To make treatments more widely available and affordable, doctoral student Bryan Ugaz, from Arizona State University's School of Molecular Sciences, has been awarded a highly competitive National Science Foundation Graduate Research Fellowship grant to pursue research using DNA origami as a gene delivery system to create anti-cancer T-cells and CAR-T cells in situ.

WATCH: Ugaz talks about his research

This involves using a DNA origami nano-cage as a "synthetic virus" to deliver genes to T-cells. If successful, this approach would enable logic-gated, "locked" nanostructures, which only will release the genetic cargo if specified RNA "keys" that specify the cell type are present. This work would have powerful implications in immunotherapy and genetic engineering of T-cells to kill cancer.

In DNA origami, a viral genome (scaffold strand) is folded into a user-defined 2D/3D object by a series of short 20–60 base-pair staple strands, which selectively bind to regions of the genome, generating the desired nanostructure. Compared with their viral or lipid-based counterparts, DNA origami nanostructures are dynamic and site-addressable. 

CAR-T cell and oncolytic viral therapies have been approved by federal agencies. If successful, this project will lay important foundations for increasing the accessibility of both therapies by leveraging potentially cheaper materials (oligonucleotides) and making the therapy available for general use rather than being patient specific, which is a drawback of current therapies.

Ugaz is conducting this research with two advisors, School of Molecular Sciences professors Jeremy Mills and Nicholas Stephanopoulos.

Bryan Ugaz (center) with advisors Nicholas Stephanopoulos (left) and Jeremy Mills. Photo by Mary Zhu/School of Molecular Sciences

“Bryan's work focuses on using programmable DNA nanostructures to template complex and highly asymmetric protein-based nanostructures," Stephanopoulos said. "One of the big limitations of protein design for nanotechnology is that it is still hard to make shapes with the complexity of DNA origami, due to the lack of unique protein-protein interfaces needed. Bryan's work, in effect, 'piggybacks' off the addressability of DNA nanostructures to attach proteins in defined locations and crosslink them into novel and addressable shapes.”

Mills added, “Among the unique approaches Bryan has chosen to address these difficult goals is the inclusion of non-canonical amino acids (amino acids that do not exist in nature, ncAAs) into these proteins.
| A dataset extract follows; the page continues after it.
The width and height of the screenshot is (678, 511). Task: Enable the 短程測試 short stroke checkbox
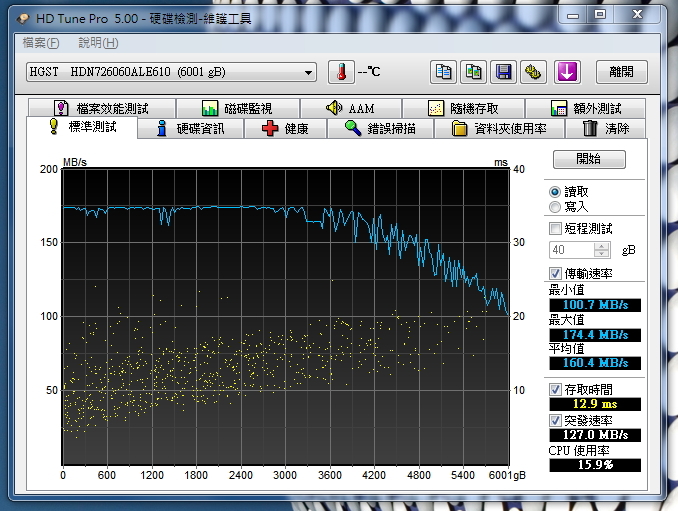pos(556,229)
The use of functional ncAAs in protein engineering is highly innovative and will enable novel functions in these protein materials not possible in nature.”

Mills and Stephanopoulos agreed about Ugaz's bright future.

“Bryan is a hardworking and highly innovative graduate student, and they are always coming up with new ideas and experiments to try,” Mills said.

Stephanopoulos said, “The NSF GRFP is a great recognition of their potential, and both of their advisors look forward to many exciting projects in the years to come.”